> [WHAT THE TASK ASKS]:
With pictures omitted, copy exactly every line from the one that contains "Where should I click to: Sort" to the end of the listing below.
--- THE RECORDS Enclosed Below ---
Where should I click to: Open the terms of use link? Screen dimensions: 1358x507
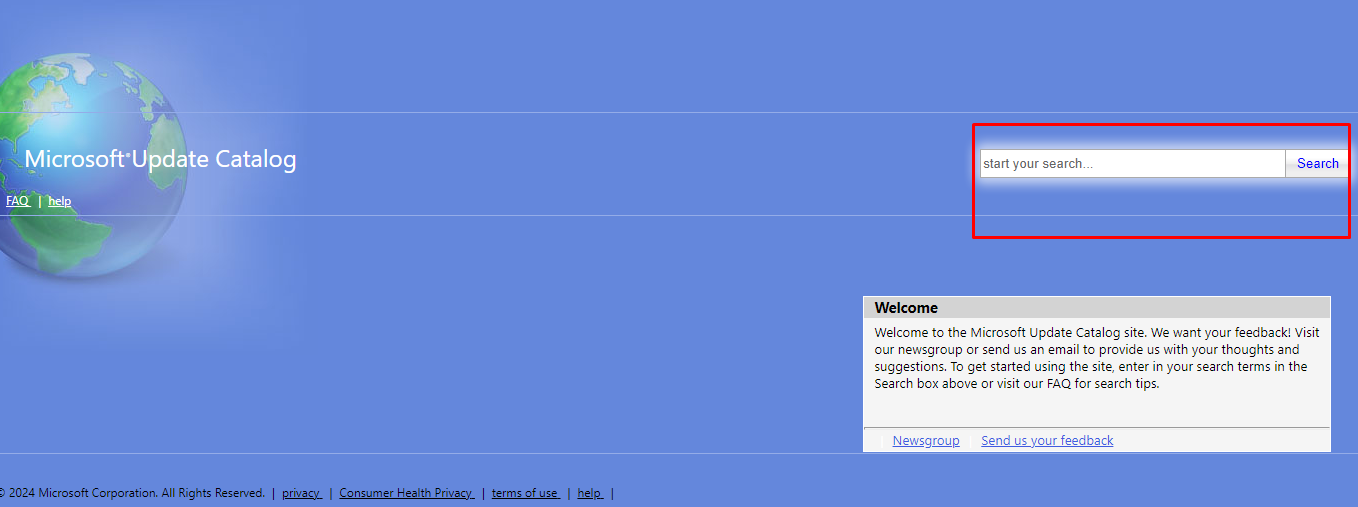pyautogui.click(x=525, y=493)
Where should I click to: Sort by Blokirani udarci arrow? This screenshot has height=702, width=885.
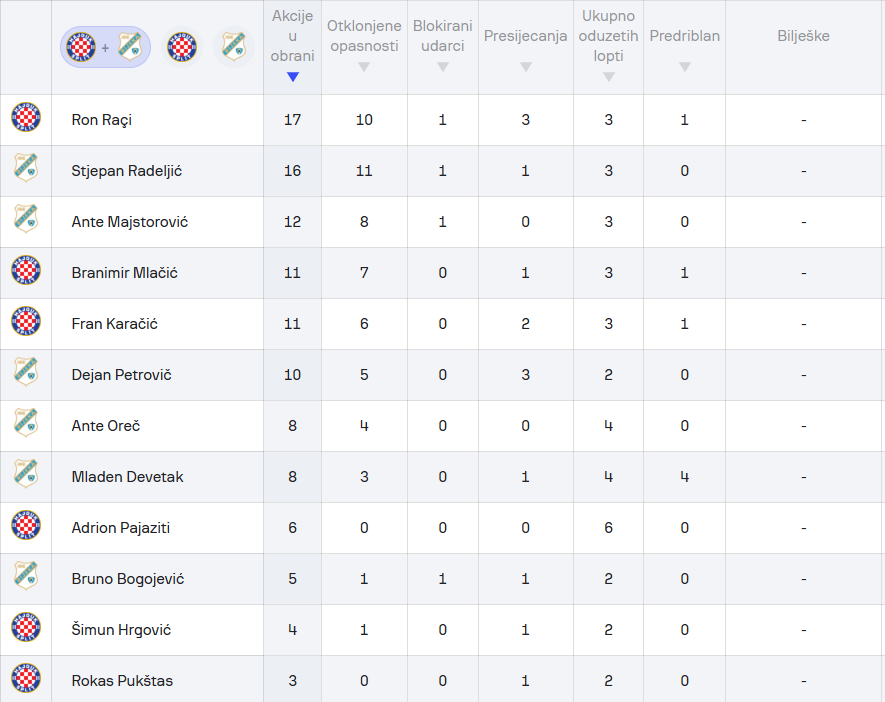(x=442, y=67)
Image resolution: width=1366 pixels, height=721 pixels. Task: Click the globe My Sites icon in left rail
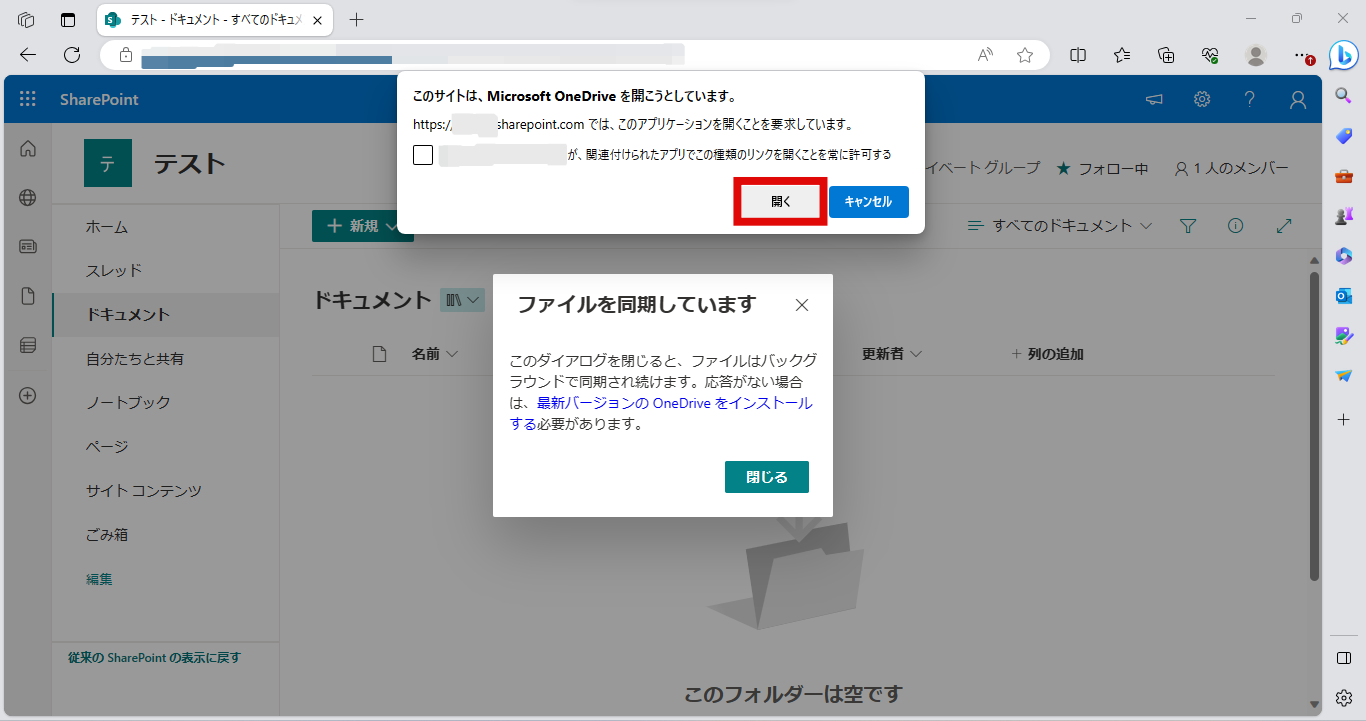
--- End of Enclosed THE RECORDS ---
> [COMPLETED TASK]:
Where should I click to: Sort by Blokirani udarci arrow? This screenshot has height=702, width=885.
(x=442, y=67)
Image resolution: width=1366 pixels, height=721 pixels. Task: Click the globe My Sites icon in left rail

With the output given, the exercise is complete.